Un equipo de investigadores ha desarrollado un tipo de concreto que puede curarse a sí mismo aprovechando el poder del liquen sintético. Mejora notablemente intentos anteriores de producir hormigón «vivo» hecho con bacterias, ya que el nuevo material logra ser completamente autosuficiente.
Los científicos de Texas A&M University, en Estados Unidos, explican la importancia de su nuevo estudio, publicado en la revista Materials Today Communications, a través de una imagen: “Imagine el concreto sanando sus propias grietas como la piel humana recuperándose de un corte”, indicó en una nota de prensa la líder del equipo de investigación, la Dra. Congrui Grace Jin.
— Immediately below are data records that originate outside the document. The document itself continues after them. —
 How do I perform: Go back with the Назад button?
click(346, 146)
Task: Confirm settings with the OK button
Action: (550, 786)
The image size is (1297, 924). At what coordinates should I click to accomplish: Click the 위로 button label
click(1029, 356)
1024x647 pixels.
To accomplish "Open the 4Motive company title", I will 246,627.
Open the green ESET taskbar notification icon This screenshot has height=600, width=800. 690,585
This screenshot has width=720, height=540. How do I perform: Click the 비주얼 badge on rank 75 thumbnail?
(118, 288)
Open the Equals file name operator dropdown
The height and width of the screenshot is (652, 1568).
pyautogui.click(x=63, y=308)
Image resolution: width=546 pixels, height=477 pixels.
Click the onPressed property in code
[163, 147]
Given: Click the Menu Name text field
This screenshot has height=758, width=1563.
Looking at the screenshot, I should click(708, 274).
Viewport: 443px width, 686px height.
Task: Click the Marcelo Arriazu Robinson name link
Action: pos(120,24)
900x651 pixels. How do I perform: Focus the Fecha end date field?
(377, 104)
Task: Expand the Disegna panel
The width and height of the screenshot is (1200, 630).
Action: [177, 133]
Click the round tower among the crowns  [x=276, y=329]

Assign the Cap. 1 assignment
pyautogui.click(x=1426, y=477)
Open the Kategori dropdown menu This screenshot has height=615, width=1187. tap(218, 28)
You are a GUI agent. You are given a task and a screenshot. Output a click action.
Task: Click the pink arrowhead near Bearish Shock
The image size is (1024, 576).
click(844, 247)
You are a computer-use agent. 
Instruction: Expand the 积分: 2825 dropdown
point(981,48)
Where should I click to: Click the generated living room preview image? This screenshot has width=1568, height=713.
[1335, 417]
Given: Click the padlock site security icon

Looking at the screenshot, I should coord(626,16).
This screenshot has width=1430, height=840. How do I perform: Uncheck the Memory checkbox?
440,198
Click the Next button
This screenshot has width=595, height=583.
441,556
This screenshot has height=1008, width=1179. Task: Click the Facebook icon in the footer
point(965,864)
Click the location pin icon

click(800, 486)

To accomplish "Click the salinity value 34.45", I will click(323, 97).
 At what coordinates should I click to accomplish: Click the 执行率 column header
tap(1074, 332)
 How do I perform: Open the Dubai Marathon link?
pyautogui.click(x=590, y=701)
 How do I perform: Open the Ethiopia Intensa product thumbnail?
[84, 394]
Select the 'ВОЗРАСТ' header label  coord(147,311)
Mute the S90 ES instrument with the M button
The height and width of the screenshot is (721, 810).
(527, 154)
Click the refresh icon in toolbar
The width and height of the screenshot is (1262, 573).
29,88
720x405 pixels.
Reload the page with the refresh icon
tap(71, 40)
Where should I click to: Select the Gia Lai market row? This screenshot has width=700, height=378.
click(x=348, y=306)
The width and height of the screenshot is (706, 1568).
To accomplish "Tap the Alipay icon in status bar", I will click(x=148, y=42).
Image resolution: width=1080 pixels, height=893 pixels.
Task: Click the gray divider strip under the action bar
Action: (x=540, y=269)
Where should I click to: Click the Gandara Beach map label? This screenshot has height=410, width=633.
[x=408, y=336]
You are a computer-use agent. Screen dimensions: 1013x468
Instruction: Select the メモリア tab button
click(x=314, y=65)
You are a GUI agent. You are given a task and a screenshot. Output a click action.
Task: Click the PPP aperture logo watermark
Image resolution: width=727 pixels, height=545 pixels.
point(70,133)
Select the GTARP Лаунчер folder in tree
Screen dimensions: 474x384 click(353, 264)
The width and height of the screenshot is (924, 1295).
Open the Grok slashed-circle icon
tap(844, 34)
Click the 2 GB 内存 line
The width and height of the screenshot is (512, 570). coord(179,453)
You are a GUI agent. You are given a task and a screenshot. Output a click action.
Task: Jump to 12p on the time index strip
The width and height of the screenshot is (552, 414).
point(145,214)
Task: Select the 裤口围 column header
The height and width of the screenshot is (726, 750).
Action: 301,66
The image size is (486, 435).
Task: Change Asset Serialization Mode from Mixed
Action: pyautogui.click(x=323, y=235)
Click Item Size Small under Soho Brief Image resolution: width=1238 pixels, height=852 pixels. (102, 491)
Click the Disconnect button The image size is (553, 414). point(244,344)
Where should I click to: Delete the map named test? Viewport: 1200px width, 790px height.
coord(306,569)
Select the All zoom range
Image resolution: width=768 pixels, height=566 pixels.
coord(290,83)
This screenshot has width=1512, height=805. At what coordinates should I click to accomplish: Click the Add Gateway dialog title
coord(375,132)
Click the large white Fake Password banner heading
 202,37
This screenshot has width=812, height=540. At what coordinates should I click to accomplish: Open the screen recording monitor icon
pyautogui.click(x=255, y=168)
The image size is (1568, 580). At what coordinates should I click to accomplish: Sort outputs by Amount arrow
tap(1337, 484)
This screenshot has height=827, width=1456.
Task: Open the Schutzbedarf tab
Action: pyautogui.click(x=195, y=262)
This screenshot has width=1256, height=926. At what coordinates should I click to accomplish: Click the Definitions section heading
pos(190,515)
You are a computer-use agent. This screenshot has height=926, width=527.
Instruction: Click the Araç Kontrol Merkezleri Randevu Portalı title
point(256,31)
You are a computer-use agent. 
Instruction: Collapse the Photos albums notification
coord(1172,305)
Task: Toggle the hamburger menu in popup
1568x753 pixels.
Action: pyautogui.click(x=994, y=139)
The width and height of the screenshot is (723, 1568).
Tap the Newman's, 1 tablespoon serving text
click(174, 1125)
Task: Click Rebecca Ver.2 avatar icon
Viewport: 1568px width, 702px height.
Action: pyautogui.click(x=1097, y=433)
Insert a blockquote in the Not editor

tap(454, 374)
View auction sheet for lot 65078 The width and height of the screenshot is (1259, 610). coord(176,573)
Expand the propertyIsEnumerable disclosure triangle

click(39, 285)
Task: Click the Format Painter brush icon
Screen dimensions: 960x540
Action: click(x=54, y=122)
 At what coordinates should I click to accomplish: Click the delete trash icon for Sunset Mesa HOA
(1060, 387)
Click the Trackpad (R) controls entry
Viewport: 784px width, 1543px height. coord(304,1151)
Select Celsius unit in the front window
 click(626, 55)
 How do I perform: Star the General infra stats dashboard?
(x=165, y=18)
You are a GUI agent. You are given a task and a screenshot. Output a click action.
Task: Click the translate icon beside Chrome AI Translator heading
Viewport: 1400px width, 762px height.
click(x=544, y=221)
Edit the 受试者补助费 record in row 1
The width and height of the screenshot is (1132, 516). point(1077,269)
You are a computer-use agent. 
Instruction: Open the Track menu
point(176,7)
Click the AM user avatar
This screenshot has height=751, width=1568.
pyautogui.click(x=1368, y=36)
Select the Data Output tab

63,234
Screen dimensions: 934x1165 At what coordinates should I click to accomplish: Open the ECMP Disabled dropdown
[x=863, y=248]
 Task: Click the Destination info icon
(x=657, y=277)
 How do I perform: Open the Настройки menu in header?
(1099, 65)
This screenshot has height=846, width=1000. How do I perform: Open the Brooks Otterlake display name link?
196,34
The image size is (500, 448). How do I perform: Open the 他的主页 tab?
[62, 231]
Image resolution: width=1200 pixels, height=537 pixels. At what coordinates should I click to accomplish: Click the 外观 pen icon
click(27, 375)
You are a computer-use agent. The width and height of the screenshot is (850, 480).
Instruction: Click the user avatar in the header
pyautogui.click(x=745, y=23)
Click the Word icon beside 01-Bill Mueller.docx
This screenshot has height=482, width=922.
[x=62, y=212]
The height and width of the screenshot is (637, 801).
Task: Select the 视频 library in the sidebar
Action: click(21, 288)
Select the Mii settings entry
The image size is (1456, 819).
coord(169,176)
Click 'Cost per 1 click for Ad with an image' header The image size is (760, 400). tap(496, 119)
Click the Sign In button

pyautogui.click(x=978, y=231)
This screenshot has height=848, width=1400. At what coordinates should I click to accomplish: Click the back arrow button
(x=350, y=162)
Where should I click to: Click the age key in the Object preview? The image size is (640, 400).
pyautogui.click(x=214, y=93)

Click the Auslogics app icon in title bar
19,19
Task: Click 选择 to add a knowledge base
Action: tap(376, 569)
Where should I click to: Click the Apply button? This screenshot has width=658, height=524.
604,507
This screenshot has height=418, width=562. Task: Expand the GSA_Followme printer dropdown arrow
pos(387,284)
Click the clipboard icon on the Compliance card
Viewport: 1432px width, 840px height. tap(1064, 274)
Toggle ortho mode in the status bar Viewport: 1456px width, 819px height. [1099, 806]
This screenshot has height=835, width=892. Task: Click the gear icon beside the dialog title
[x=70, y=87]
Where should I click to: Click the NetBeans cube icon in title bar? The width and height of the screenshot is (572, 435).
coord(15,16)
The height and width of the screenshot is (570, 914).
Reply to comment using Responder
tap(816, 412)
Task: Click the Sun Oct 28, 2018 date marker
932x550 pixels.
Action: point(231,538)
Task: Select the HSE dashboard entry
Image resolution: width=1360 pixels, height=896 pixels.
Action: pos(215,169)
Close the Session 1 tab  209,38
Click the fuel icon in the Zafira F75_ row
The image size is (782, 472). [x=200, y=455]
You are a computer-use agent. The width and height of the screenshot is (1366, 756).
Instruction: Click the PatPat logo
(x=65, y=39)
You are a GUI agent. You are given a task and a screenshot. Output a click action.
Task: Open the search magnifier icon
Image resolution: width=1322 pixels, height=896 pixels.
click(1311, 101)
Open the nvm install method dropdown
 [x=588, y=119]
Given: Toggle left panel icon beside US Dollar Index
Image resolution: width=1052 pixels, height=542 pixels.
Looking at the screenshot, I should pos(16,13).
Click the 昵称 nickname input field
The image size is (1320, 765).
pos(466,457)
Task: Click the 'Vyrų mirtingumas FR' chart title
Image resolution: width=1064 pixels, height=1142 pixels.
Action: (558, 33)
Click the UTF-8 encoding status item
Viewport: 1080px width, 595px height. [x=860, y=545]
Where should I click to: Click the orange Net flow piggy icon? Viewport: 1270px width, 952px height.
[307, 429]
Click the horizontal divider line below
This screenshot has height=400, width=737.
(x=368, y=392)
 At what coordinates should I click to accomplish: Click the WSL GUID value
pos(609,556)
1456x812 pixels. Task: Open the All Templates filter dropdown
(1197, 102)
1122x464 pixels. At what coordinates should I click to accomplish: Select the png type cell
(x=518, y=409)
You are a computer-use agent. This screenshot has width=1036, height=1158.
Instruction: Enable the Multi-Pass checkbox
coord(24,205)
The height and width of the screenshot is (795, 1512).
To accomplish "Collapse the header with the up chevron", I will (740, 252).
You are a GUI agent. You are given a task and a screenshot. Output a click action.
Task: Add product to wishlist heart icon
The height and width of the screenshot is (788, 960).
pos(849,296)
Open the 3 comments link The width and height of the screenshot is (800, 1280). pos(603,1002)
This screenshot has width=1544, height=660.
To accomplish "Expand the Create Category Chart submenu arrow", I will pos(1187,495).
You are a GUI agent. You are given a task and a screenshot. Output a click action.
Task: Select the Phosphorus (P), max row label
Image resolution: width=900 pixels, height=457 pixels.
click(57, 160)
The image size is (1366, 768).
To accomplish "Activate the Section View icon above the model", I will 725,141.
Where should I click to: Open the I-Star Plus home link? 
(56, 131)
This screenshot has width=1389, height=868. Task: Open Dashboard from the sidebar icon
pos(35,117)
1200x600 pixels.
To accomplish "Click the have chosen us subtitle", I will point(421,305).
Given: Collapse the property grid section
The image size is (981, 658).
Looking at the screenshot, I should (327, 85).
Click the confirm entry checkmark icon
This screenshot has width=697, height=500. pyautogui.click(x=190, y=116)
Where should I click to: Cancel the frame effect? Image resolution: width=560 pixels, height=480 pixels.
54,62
Inspirada en la naturaleza, la solución de Jin y su equipo incluyó el diseño de un hormigón con un sistema viviente de líquenes sintéticos, que combina hongos y cianobacterias, capaz de «curar” las fisuras sin intervención humana. El problema es enorme, ya que el hormigón es el material de construcción más usado en el mundo, pero tiene un defecto grave: se fisura rápidamente.
Inspiración natural
Según el estudio, estas grietas pueden desencadenar el colapso de edificios, puentes o carreteras, aunque sean muy pequeñas. Además, detectarlas y repararlas es muy costoso: solo en Estados Unidos se gastan decenas de miles de millones de dólares en mantener la infraestructura de concreto. Por eso, un hormigón que se repare en forma independiente representaría una revolución para la ingeniería moderna.
Hasta ahora, la idea de crear un concreto autorreparable mediante microbios ya se había probado en laboratorio, pero siempre con una limitación clave. Como explica la Dra. Jin en el comunicado, «la investigación del concreto autorreparable mediado por microbios se ha desarrollado durante más de tres décadas, pero sigue teniendo una limitación importante: ninguno de los enfoques actuales es completamente autónomo, ya que requieren un suministro externo de nutrientes», destacó.